*** Selected text

Mark: And the copyright,

Yucca: go to the press and everyone who's test to go through it. And yeah.

Mark: and you know, they've got to develop the cover art, all those various things. I collected testimonial paragraphs. For people who read the, the advance copy, the, the advance proof you know, with their feedback on it so that they could print those on the back cover, all those sorts of things. I love the cover art.

You listening on the podcast, you will not be seeing it, but it's, it, it's really a very handsome book. I'm super pleased with it.

Yucca: Yeah. So, what was your favorite part? If you can choose one favorite out of all of this,

Mark: Favorite part. Oh boy. All right. I'm going to look at the

Yucca: or maybe two, maybe a couple of favorites.

And I suppose we should

Mark: you know,

Yucca: why, why you wanted to make this particular book, right? Because this is quite a different one than your previous works.

Mark: sure, sure. I think, you know, one of the things that I really that I really like about the book is at the very beginning where I talk about spirituality and why that's important. I go into the atheopagan principles there as an example of a value set that people can embrace. for their lives to be happier and more meaningful and more kind.

******

Can you print the podcast conversation about the book above, word for word from start to finish?

*** Dataset entries

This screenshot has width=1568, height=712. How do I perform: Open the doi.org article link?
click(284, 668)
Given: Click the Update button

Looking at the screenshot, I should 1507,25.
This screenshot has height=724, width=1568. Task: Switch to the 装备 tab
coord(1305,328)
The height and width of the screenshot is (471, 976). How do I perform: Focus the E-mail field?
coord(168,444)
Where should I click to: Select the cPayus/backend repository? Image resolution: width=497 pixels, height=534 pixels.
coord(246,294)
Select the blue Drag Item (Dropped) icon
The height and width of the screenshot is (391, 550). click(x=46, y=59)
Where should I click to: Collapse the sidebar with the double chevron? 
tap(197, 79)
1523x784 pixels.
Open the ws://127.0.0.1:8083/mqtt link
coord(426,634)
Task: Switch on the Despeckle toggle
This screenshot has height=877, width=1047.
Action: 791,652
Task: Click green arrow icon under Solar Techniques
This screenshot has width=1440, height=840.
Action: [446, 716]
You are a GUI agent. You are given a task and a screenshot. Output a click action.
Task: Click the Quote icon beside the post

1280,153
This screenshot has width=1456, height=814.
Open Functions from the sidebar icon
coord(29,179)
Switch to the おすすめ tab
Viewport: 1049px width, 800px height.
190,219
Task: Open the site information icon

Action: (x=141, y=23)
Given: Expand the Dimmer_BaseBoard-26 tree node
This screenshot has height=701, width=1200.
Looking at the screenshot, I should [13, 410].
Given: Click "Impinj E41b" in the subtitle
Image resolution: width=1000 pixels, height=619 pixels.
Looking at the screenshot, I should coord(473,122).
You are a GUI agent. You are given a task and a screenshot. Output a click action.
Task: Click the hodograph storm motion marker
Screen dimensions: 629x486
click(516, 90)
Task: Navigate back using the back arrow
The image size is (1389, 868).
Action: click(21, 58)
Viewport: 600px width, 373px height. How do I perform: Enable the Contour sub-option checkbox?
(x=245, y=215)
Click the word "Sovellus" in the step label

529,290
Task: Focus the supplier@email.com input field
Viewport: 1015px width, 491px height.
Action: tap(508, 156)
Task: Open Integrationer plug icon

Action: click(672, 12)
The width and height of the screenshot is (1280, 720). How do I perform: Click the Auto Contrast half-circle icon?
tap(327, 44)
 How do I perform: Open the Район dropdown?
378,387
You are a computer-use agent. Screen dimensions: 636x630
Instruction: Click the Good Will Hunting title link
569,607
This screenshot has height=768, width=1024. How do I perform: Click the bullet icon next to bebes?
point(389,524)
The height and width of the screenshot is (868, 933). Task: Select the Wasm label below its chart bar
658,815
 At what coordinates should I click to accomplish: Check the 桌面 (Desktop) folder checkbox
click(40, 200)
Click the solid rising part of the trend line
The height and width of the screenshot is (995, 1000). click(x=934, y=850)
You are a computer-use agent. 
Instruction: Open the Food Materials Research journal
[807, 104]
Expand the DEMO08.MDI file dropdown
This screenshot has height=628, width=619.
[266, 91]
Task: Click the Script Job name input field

******

### Written answer:
Mark: And the copyright,

Yucca: go to the press and everyone who's test to go through it. And yeah.

Mark: and you know, they've got to develop the cover art, all those various things. I collected testimonial paragraphs. For people who read the, the advance copy, the, the advance proof you know, with their feedback on it so that they could print those on the back cover, all those sorts of things. I love the cover art.

You listening on the podcast, you will not be seeing it, but it's, it, it's really a very handsome book. I'm super pleased with it.

Yucca: Yeah. So, what was your favorite part? If you can choose one favorite out of all of this,

Mark: Favorite part. Oh boy. All right. I'm going to look at the

Yucca: or maybe two, maybe a couple of favorites.

And I suppose we should

Mark: you know,

Yucca: why, why you wanted to make this particular book, right? Because this is quite a different one than your previous works.

Mark: sure, sure. I think, you know, one of the things that I really that I really like about the book is at the very beginning where I talk about spirituality and why that's important. I go into the atheopagan principles there as an example of a value set that people can embrace. for their lives to be happier and more meaningful and more kind.